Scatti di crescita – allattamento

Che cosa sono e come si riconoscono gli “scatti di crescita”?

Che tu sia già mamma o lo stia per diventare, avrai di certo già sentito parlare degli “scatti di crescita”, passaggi obbligati nell’evoluzione di ogni neonato.

Lo scatto di crescita è la palese e manifesta richiesta del bambino di venire allattato più spesso. Il bambino sembra nervoso, affamato e vuole stare sempre attaccato al seno.

Questa richiesta è normale e fisiologica, è il messaggio che per crescere di più, il bambino deve mangiare di più. In genere dura tra i 2 e i 4 giorni passati i quali la routine tornerà stabile e il bambino sarà sereno e soddifatto ad ogni poppata.

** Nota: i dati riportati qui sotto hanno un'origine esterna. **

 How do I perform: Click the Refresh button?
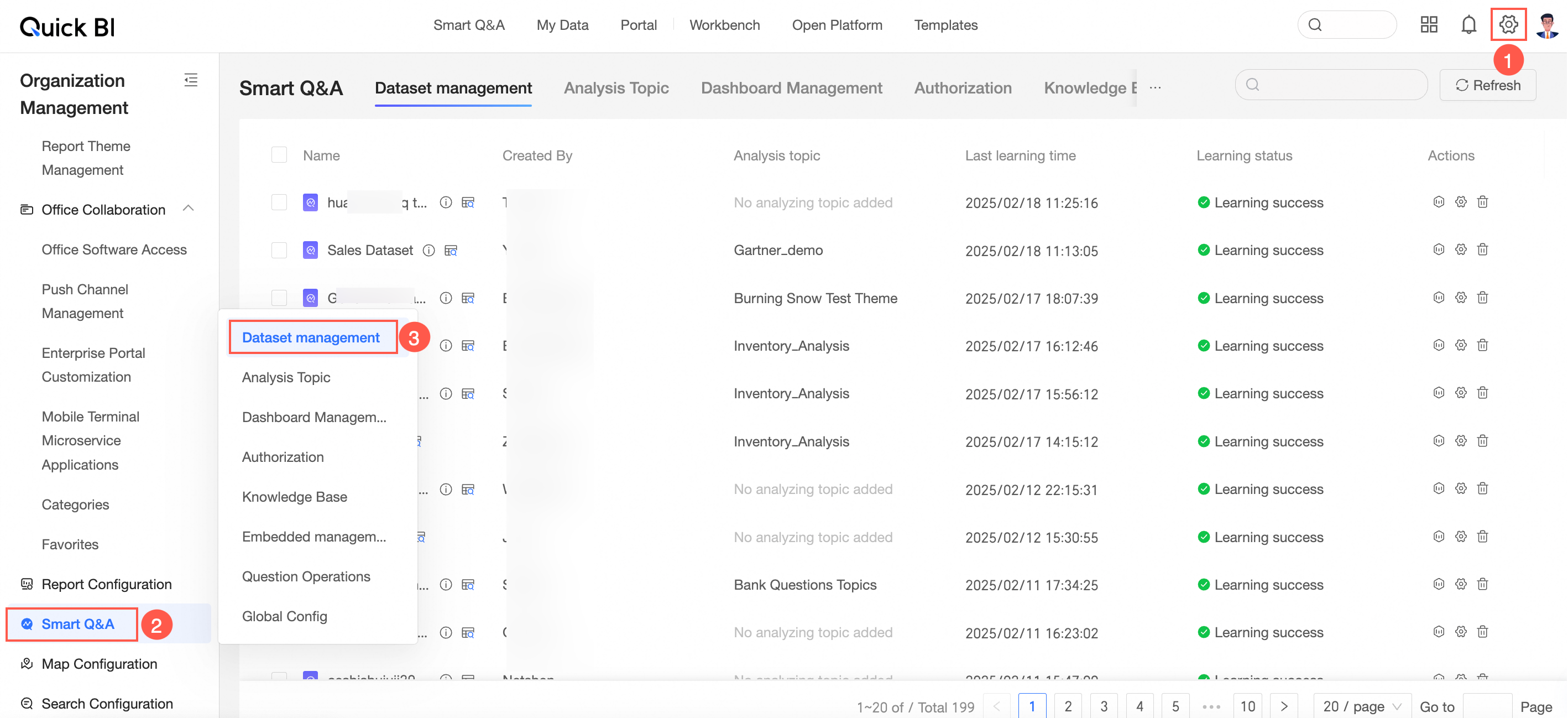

Ormai tutte -o quasi- sappiamo che la produzione di latte è proporzionale alla richiesta del bambino e alla corretta suzione nel momento della poppata.

Nel periodo tra la nascita e il primo anno di vita, la crescita di nostro figlio sarà velocissima e sorprendente! Al compimento dei 6 mesi di vita circa, il suo peso di nascita raddoppia fino a triplicare intorno ai 12 mesi!

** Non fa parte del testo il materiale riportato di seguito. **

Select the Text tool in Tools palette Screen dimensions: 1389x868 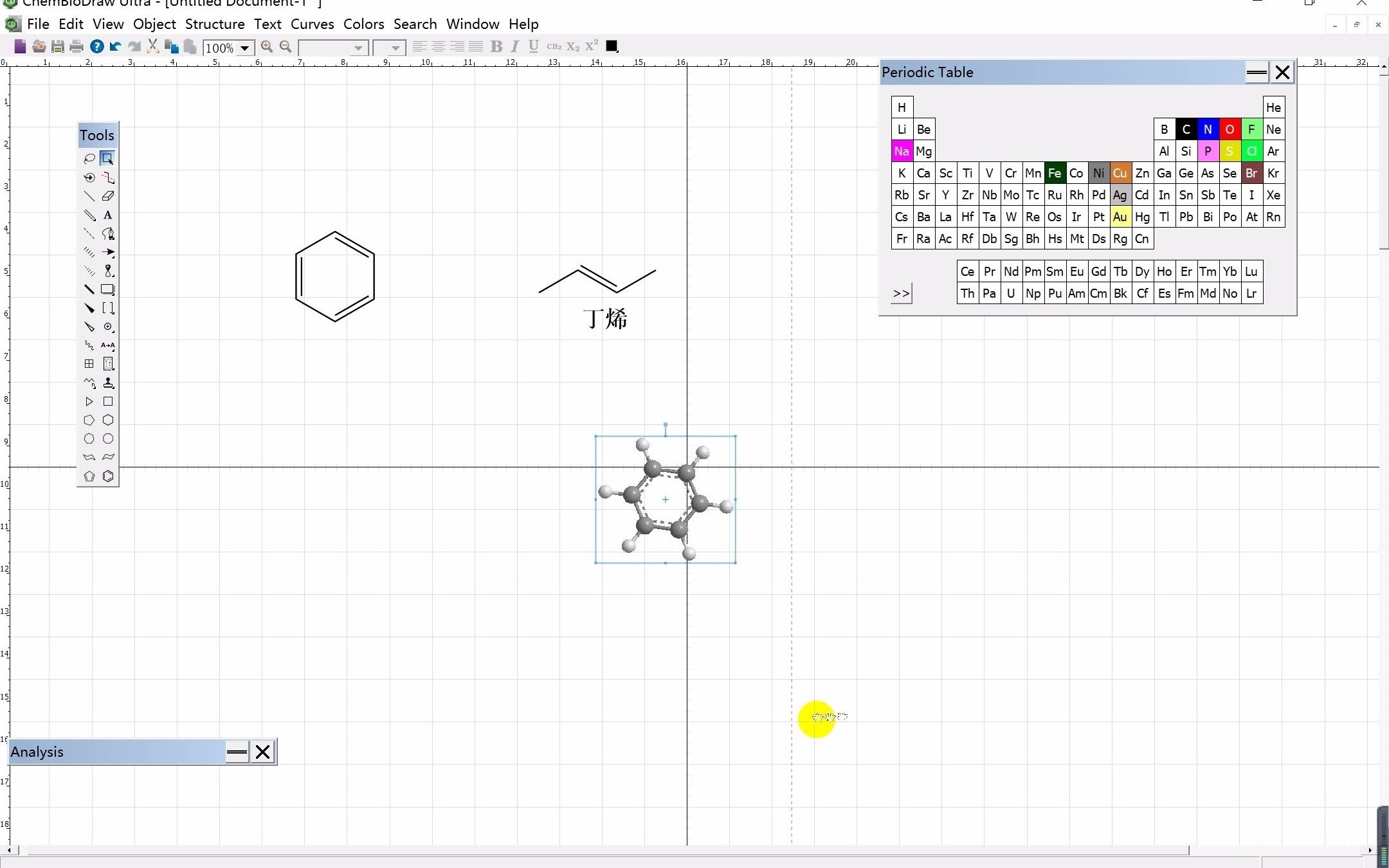pyautogui.click(x=108, y=215)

E’ logico pensare che vi sia, prima o poi in questo lasco di tempo, una maggiore richiesta di produzione di latte: ecco che, puntuale, arriva lo scatto di crescita!

C’è un’età “standard” in cui avviene?

Non esiste una tabella “standard” per tutti i neonati ma la maggiorparte di loro manifestano lo scatto di crescita tra la 2^ e la 3^ settimana di vita (15-20 giorni), tra la 5^ e la 6^ settimana di vita (40/50 giorni) e tra il 2° e il 3° mese di vita.

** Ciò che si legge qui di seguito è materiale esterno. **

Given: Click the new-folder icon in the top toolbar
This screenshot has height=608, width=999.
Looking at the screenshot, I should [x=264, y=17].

Tra i 6 e i 12 mesi vi sarà un’altro momento in cui il bambino sembrerà nervoso e desideroso di attaccarsi al seno soprattutto di notte: questa manifestazione non sarà imputabile ad uno scatto di crescita bensì la risposta del sistema nervoso allo sviluppo psico-motorio che non si replicherà mai più in modo così veloce come in questo momento della vita di ognuno di noi!

E’ il periodo, infatti, in cui si svezza, in cui il bambino comincia a muoversi gattonando o con i primi passi e in cui comincia ad interagire attivamente con l’ambiente che lo circonda. Le attività del giorno si riflettono spesso con un nervosismo e un’iper attività notturna che il bambino imparerà a gestire con il tempo (e la pazienza di mamma e papà!).

“Non ho più latte” (!!!)

Durante questi episodi molte mamme, vedendo un bambino improvvisamente nervoso ed insoddisfatto anche dopo la poppata, cadono nel comune errore di pensare di non avere più latte.

Cara mamma: il latte non se ne va da un giorno all’altro! Tu, il tuo corpo, il tuo seno, in coppia con il tuo bambino e le sue manifestazioni di “bisogno”, formate una coppia perfetta! Una simbiosi in cui la dipendenza del cucciolo dalla madre rappresenta la sua sopravvivenza!

Quindi lasciati scorrere addosso le frasi di chi, nella propria beata ignoranza, ti verrà a dire “hai finito il latte” o “il tuo latte non basta più”: il tuo latte è perfetto per lui; tu sei perfetta per lui! Sii consapevole e forte di questa consapevolezza!

Se hai dei dubbi o dei problemi con l’allattamento rivolgiti ad una consulente in allattamento! Esistono varie figure che possono aiutarti e sostenerti in questo momento non sempre facile.